▶ [Data extracted from a collection]
========================================================================
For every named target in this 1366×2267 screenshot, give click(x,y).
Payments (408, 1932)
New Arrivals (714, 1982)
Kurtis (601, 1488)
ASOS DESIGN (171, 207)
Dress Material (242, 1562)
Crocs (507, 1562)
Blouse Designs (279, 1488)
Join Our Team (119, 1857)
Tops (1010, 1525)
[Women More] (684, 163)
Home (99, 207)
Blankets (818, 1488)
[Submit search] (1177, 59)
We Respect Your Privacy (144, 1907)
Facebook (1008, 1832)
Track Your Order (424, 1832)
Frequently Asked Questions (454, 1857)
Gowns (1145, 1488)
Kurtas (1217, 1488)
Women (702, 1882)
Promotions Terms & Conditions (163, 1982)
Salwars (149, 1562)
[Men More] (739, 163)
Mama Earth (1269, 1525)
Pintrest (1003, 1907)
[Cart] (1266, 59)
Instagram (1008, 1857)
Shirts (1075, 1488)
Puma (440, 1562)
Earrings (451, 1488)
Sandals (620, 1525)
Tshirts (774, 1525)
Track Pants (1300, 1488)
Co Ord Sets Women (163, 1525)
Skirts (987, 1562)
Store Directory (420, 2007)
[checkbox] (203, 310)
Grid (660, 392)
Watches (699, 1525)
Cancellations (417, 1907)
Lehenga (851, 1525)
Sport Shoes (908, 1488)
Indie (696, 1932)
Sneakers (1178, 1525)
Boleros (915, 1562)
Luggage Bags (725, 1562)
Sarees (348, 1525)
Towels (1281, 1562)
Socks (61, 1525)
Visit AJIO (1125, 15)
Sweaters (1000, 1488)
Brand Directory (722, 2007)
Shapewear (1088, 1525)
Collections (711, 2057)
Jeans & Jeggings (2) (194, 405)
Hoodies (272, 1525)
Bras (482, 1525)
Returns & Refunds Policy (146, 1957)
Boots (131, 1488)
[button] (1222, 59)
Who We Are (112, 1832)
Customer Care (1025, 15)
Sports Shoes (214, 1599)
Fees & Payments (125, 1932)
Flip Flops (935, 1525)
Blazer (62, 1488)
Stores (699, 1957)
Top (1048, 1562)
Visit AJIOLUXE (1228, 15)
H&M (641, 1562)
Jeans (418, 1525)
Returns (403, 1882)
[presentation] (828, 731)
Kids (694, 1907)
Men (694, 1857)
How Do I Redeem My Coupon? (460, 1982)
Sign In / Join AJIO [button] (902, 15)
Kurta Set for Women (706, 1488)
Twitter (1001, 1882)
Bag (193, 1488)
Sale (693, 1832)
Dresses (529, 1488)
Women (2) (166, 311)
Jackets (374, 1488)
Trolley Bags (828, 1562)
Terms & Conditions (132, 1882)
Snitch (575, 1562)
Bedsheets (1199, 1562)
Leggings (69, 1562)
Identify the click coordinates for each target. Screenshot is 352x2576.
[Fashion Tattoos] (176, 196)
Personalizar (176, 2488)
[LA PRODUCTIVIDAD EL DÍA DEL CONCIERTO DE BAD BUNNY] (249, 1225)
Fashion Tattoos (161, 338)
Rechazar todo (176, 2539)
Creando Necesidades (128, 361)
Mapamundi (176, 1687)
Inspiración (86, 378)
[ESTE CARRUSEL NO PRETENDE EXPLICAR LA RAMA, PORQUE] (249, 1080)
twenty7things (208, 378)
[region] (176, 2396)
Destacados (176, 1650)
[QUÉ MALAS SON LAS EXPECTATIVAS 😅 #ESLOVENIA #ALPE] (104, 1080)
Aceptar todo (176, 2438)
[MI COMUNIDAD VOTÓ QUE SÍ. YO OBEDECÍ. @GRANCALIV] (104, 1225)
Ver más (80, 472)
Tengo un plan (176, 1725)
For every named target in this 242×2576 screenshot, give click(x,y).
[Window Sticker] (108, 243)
========================================================================
▶ [Required action] Beginning at the line that contains "Bras (482, 1525)" and ending at the last line above, copy each line without any change.

▶ [Exercise answer]
Bras (482, 1525)
Returns & Refunds Policy (146, 1957)
Boots (131, 1488)
[button] (1222, 59)
Who We Are (112, 1832)
Customer Care (1025, 15)
Sports Shoes (214, 1599)
Fees & Payments (125, 1932)
Flip Flops (935, 1525)
Blazer (62, 1488)
Stores (699, 1957)
Top (1048, 1562)
Visit AJIOLUXE (1228, 15)
H&M (641, 1562)
Jeans (418, 1525)
Returns (403, 1882)
[presentation] (828, 731)
Kids (694, 1907)
Men (694, 1857)
How Do I Redeem My Coupon? (460, 1982)
Sign In / Join AJIO [button] (902, 15)
Kurta Set for Women (706, 1488)
Twitter (1001, 1882)
Bag (193, 1488)
Sale (693, 1832)
Dresses (529, 1488)
Women (2) (166, 311)
Jackets (374, 1488)
Trolley Bags (828, 1562)
Terms & Conditions (132, 1882)
Snitch (575, 1562)
Bedsheets (1199, 1562)
Leggings (69, 1562)
Identify the click coordinates for each target. Screenshot is 352x2576.
[Fashion Tattoos] (176, 196)
Personalizar (176, 2488)
[LA PRODUCTIVIDAD EL DÍA DEL CONCIERTO DE BAD BUNNY] (249, 1225)
Fashion Tattoos (161, 338)
Rechazar todo (176, 2539)
Creando Necesidades (128, 361)
Mapamundi (176, 1687)
Inspiración (86, 378)
[ESTE CARRUSEL NO PRETENDE EXPLICAR LA RAMA, PORQUE] (249, 1080)
twenty7things (208, 378)
[region] (176, 2396)
Destacados (176, 1650)
[QUÉ MALAS SON LAS EXPECTATIVAS 😅 #ESLOVENIA #ALPE] (104, 1080)
Aceptar todo (176, 2438)
[MI COMUNIDAD VOTÓ QUE SÍ. YO OBEDECÍ. @GRANCALIV] (104, 1225)
Ver más (80, 472)
Tengo un plan (176, 1725)
For every named target in this 242×2576 screenshot, give click(x,y).
[Window Sticker] (108, 243)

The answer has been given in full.